§ 474. “Increase, Diminish, or otherwise Alter.”

The Federal Parliament is empowered to alter the limits of a State, subject to two conditions:—(1) The consent of the Parliament of the State, and (2) the approval of the majority of the electors of the State voting upon the question. The second condition was not in the section as framed by the Convention. It was inserted on the recommendation of the Conference of Premiers pursuant to one of the joint resolutions passed by both Houses of the Parliament of New South Wales; and it is not quite clear whether it in any way affects other sections by which the limits of States may be altered. For instance, sec. 111 empowers the Parliament of a State to surrender any part of the State to the Commonwealth; secs. 121 and 124 empower the Federal Parliament to form a new State by the separation of territory from a State, or by the union of States or parts of States, with the consent of the States affected. Is the consent of the electors required in any of these cases?

It is to be noticed that the section is worded, not as a limitation of powers elsewhere conferred, but as an additional and substantive power. “The Parliament of the Commonwealth may,” subject to certain consent and approval, alter the limits of a State. It seems, therefore, to refer to a class of cases not included in any other powers of altering limits.

A limit is, strictly speaking, a boundary line; and a line cannot be “increased or diminished” except in length. But the word is also used in a secondary sense, to denote “the space or thing defined by limits.” (Webster, Internat. Dictionary.) In this sense, increasing or diminishing the limits of a State means altering the boundaries of a State so as to increase or diminish its territory.

The limits of a State could be increased by the addition of a part of another State or by the annexation of a Federal territory. The limits of a State could be diminished by taking from it country along its border, and giving it to another State or transferring it to the Commonwealth. The limits of a State could be altered without increasing or diminishing them, as for instance by a mutual rectification of boundaries, or by an equal exchange of strips of country by two adjoining States. Sec. 123 could receive a reasonable construction by confining its operation to the modification of boundaries of States by cession and acquisition, giving and taking, which are within the possible mischief intended to be guarded against. What was in the minds of those who advised and framed the amendment was to make more adequate provision to guard against the possible taking of country from one State and transferring it to another; such as for example the annexation of Riverina to Victoria.

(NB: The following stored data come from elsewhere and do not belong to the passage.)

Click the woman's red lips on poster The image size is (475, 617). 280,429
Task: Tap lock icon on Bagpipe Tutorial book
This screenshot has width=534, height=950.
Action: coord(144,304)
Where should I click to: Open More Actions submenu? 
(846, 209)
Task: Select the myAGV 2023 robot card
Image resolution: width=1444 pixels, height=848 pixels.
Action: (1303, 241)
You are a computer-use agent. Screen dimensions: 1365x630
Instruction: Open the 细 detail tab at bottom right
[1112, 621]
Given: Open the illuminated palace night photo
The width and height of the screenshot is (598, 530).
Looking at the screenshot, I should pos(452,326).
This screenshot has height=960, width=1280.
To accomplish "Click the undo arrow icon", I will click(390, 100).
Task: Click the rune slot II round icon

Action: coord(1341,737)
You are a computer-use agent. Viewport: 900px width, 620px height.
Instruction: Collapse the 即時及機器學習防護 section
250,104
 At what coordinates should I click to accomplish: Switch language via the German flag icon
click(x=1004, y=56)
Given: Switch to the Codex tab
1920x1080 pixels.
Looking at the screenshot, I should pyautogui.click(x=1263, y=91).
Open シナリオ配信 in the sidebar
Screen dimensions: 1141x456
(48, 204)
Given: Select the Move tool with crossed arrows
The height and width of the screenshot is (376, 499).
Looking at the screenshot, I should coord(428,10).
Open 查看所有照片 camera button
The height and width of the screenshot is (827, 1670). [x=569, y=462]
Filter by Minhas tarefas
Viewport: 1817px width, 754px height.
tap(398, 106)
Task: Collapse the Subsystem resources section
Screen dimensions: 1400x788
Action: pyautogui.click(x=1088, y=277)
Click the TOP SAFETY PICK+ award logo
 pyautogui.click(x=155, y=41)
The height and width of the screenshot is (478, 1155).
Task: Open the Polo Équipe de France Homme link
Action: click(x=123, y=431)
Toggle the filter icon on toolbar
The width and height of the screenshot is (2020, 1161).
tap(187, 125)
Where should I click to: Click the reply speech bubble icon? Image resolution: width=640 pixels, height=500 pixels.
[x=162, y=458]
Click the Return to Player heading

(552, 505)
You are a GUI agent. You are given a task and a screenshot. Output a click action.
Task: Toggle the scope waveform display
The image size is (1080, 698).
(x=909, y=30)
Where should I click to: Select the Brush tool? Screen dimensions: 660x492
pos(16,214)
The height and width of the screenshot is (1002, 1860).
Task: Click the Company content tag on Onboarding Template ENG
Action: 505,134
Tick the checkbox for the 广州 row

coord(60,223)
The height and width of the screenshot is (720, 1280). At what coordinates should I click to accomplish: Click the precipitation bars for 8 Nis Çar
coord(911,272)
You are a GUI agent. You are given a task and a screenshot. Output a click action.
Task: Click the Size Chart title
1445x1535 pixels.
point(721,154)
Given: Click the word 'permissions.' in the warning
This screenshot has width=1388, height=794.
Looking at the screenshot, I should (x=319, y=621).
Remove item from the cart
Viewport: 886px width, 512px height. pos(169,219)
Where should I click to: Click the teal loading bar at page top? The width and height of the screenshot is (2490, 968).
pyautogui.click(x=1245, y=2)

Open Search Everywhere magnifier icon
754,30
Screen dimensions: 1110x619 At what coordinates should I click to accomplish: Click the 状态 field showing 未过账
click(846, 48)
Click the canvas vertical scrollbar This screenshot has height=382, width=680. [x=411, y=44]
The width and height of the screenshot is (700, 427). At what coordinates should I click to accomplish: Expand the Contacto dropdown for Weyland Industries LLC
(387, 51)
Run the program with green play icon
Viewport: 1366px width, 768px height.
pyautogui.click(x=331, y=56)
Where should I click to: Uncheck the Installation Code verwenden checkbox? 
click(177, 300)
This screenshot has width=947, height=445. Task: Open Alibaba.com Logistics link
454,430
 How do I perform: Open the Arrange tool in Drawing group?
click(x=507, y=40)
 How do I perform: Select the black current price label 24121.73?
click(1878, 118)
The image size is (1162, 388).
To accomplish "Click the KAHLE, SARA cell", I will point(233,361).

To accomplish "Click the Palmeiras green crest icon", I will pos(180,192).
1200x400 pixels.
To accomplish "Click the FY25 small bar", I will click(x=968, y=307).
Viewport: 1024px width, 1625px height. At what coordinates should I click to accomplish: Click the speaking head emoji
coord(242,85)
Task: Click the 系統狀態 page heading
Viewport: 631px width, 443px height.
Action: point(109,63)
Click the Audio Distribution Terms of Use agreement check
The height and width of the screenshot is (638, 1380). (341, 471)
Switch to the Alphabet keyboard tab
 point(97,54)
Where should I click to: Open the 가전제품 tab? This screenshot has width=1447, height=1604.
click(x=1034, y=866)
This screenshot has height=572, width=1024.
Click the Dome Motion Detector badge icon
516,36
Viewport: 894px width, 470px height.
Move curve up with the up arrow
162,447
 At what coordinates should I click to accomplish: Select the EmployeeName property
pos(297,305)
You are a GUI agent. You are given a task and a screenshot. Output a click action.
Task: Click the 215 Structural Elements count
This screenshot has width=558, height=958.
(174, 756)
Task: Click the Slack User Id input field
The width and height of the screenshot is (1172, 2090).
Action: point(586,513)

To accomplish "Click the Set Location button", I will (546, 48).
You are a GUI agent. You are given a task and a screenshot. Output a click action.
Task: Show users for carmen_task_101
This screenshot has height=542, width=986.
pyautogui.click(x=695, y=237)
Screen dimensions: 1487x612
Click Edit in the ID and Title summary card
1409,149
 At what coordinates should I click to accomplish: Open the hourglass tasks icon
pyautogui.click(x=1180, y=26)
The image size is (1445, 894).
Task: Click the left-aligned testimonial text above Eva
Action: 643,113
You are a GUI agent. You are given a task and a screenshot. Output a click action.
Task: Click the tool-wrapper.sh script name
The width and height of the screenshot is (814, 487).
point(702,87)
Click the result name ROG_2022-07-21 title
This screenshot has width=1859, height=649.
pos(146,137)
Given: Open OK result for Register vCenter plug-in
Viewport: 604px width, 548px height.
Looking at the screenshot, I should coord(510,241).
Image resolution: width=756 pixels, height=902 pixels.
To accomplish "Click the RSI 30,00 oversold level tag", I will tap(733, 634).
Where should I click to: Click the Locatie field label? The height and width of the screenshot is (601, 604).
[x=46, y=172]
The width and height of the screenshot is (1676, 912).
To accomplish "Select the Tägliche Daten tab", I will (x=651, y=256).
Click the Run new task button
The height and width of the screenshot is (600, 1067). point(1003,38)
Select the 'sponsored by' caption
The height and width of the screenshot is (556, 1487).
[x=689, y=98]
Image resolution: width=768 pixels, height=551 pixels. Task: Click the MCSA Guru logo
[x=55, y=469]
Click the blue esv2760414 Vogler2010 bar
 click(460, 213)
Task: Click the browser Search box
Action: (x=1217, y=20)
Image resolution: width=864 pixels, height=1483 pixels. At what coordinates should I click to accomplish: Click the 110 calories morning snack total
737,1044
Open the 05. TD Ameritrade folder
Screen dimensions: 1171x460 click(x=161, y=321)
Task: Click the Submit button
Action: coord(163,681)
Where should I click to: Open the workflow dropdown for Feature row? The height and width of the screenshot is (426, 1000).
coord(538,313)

The limits of a State are clearly diminished when its Parliament consents to a new State being formed by a separation of territory from the State (secs. 121 and 124); and also when its Parliament surrenders to the Commonwealth a part of the State along its boundary (sec. 111). On the other hand, the surrender of an internal area might be made without diminishing or altering its limits. But it can hardly be contended that section 123 operates as a restriction of, or condition on, the exercise of the independent powers conferred by sec. 111, or by secs. 121 and 124. It contains not the slightest allusion to the surrender of territory to the Commonwealth, or the establishment of new States; and it purports, not to restrict those powers, but to confer an additional power.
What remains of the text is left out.